Word and element locating data:
━━━━━━━━━━
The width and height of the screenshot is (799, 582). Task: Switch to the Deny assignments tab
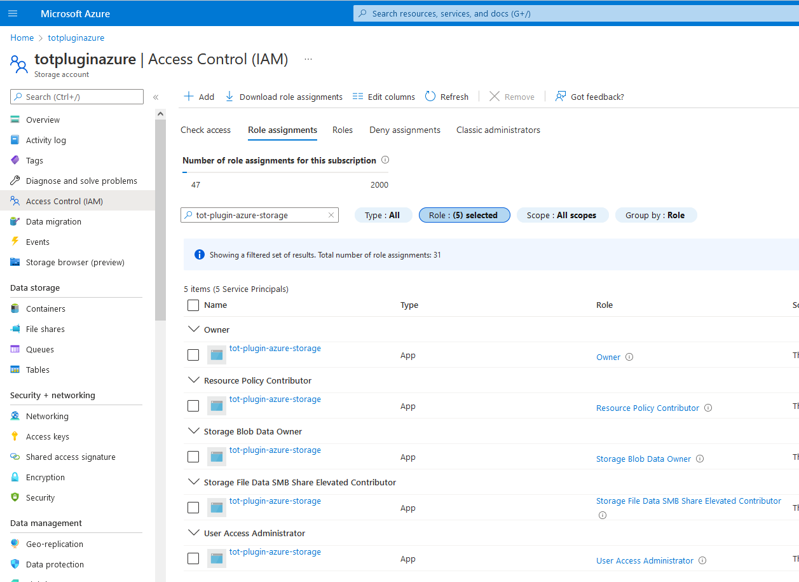tap(405, 130)
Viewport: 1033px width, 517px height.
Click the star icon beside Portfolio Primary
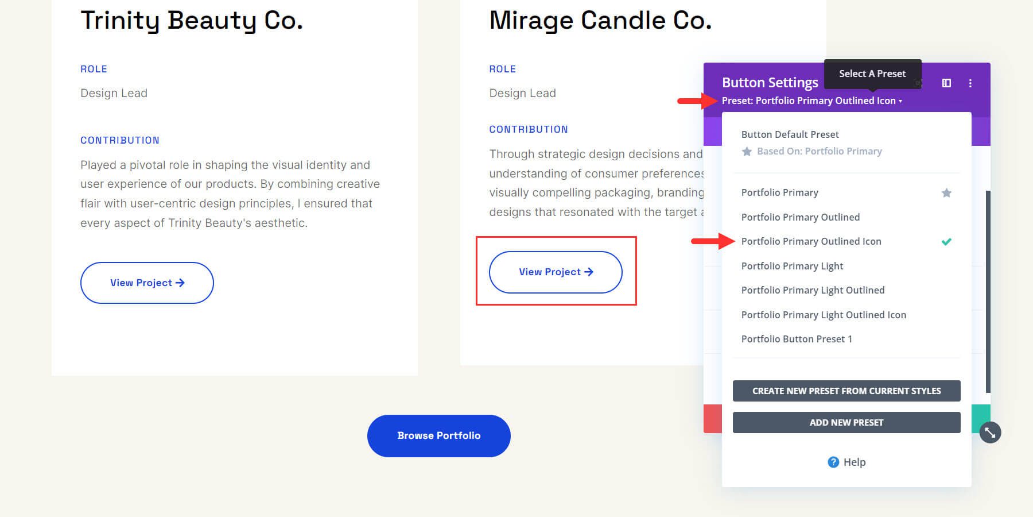click(x=946, y=193)
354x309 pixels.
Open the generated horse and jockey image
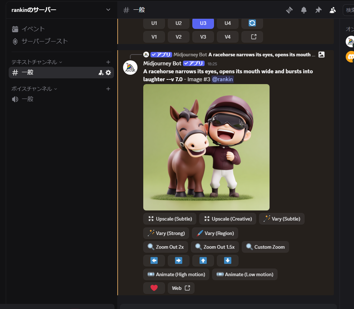tap(206, 147)
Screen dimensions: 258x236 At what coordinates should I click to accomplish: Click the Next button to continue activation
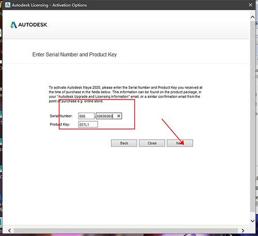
━━━━━━━━━━
Instruction: Rewrite all of the records with "screenshot" replaced by "screen capture" and everything else left the same. Omit the pictures from your answer.

Reply to the task:
The width and height of the screen capture is (799, 582). Task: Switch to the Deny assignments tab
tap(405, 130)
Viewport: 1033px width, 517px height.
Click the star icon beside Portfolio Primary
click(x=946, y=193)
354x309 pixels.
Open the generated horse and jockey image
tap(206, 147)
Screen dimensions: 258x236 At what coordinates should I click to accomplish: Click the Next button to continue activation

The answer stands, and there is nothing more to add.